Dataset extract:
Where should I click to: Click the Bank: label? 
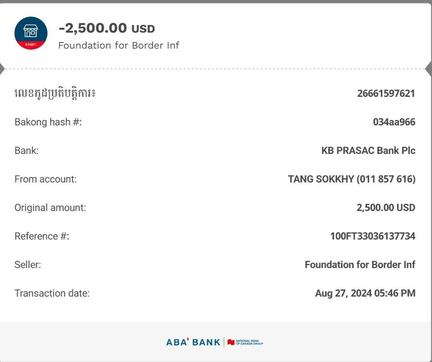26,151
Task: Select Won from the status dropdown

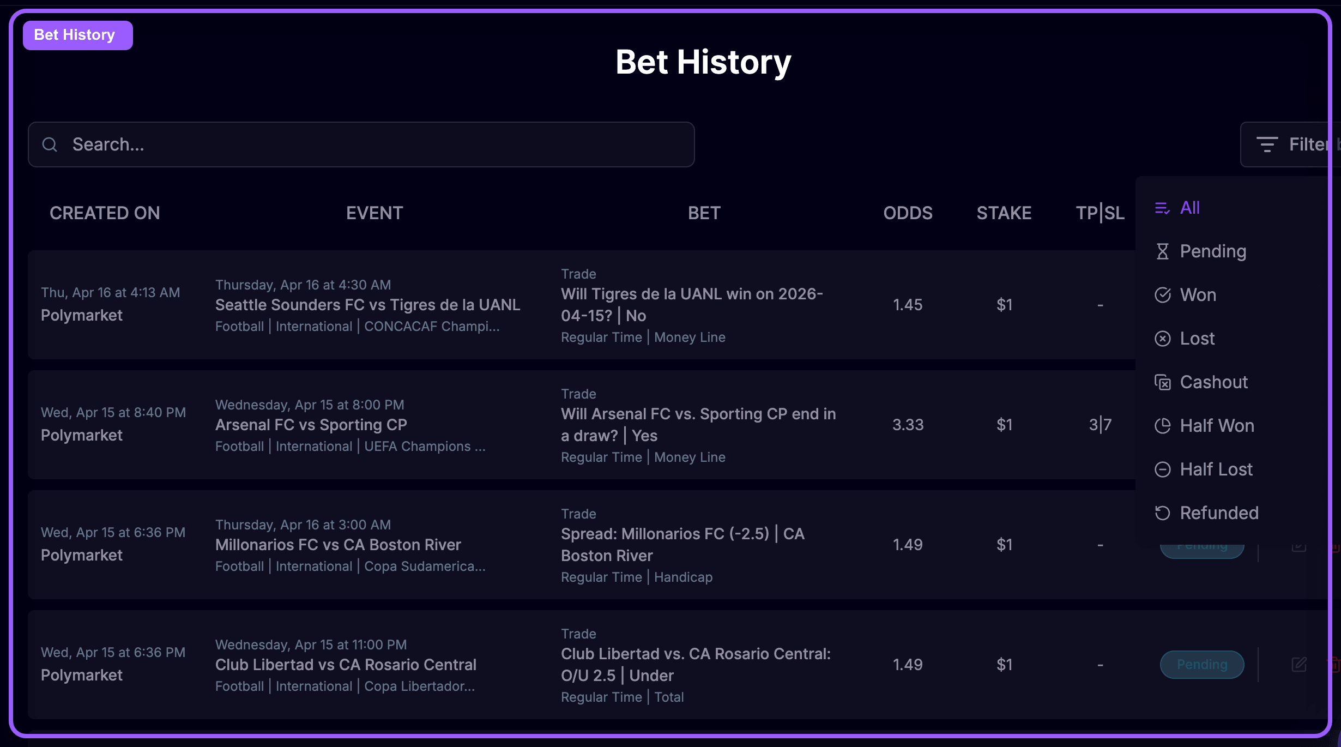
==
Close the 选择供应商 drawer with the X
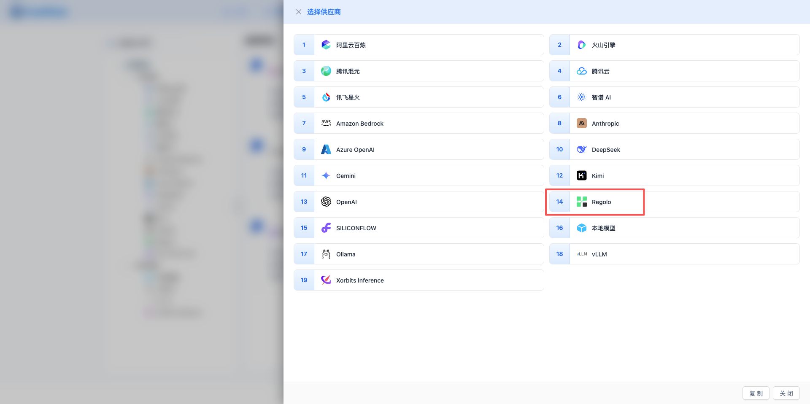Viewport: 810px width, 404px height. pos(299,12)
==
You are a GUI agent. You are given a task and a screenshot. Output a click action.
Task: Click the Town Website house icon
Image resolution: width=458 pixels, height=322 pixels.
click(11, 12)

Problem to work on:
Reproduce the material between the lines holding "You are a GUI" and "click(11, 12)", inclusive, without any change.

Answer in full:
You are a GUI agent. You are given a task and a screenshot. Output a click action.
Task: Click the Town Website house icon
Image resolution: width=458 pixels, height=322 pixels.
click(11, 12)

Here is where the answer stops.